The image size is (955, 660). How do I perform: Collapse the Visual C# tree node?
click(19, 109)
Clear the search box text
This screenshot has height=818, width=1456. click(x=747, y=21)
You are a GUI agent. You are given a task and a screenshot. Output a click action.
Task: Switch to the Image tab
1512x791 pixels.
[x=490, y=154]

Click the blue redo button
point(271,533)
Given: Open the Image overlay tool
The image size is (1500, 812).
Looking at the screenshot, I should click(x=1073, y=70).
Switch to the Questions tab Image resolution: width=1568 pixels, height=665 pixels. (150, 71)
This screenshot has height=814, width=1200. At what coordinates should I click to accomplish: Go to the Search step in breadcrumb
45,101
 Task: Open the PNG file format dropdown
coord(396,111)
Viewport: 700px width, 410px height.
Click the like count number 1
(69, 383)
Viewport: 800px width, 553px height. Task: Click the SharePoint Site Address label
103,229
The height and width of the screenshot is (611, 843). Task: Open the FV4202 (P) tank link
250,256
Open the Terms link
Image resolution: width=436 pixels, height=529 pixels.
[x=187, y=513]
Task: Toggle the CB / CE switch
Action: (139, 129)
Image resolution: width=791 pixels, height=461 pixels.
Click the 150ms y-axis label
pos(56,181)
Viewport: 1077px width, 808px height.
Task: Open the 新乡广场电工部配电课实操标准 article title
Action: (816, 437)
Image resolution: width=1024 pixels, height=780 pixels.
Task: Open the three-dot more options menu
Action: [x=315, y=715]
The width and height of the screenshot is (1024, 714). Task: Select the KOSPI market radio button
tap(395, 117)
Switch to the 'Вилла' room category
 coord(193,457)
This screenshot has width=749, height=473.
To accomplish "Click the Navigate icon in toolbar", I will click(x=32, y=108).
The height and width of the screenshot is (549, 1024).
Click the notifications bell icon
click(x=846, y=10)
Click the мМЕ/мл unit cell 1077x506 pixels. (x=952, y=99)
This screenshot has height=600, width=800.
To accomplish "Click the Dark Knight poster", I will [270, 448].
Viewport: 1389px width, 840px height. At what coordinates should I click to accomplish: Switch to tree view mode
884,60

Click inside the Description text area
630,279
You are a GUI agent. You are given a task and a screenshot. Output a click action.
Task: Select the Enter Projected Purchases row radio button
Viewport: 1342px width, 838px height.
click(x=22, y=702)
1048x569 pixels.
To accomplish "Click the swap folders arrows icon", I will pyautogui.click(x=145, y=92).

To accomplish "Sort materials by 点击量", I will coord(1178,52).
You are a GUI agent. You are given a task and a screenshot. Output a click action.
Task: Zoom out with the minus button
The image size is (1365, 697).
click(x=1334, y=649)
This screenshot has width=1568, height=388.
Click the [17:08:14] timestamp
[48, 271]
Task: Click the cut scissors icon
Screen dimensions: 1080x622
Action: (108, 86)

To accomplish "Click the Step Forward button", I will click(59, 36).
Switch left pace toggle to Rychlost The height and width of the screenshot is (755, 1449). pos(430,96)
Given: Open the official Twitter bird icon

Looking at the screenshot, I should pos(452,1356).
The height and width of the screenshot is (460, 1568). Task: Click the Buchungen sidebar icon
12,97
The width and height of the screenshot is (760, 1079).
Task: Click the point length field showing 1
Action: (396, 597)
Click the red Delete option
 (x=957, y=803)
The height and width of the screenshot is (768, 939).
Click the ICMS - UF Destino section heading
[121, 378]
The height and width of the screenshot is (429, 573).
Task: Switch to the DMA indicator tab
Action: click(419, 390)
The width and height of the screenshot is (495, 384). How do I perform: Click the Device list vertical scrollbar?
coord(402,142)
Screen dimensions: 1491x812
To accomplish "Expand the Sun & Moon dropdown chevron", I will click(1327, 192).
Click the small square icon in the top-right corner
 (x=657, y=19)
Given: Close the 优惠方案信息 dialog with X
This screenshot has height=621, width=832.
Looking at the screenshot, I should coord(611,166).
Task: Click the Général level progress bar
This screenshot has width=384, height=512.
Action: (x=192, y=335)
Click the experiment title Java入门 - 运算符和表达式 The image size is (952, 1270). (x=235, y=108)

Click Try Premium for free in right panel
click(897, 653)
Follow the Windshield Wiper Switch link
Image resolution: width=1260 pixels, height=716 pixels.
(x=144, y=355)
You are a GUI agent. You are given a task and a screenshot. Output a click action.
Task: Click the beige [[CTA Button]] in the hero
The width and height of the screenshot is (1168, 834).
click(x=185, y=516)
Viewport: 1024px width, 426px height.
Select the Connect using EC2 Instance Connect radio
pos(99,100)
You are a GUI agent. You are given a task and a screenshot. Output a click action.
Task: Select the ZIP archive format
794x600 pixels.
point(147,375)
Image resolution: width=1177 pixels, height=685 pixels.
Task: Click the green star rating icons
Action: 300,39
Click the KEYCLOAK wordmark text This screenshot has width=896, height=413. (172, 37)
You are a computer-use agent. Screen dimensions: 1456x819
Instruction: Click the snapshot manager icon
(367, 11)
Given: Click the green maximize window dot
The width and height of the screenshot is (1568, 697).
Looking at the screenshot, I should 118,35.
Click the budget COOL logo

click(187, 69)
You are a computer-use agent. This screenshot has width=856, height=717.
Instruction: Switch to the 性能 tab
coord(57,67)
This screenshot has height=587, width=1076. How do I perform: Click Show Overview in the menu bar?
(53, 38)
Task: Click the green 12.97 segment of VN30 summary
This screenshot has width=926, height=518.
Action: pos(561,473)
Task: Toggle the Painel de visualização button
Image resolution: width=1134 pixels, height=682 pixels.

**EXERCISE PROMPT**
Lines with the word "computer": copy each one from the data above.

**SOLUTION BELOW**
You are a computer-use agent. Screen dimensions: 1456x819
You are a computer-use agent. This screenshot has width=856, height=717.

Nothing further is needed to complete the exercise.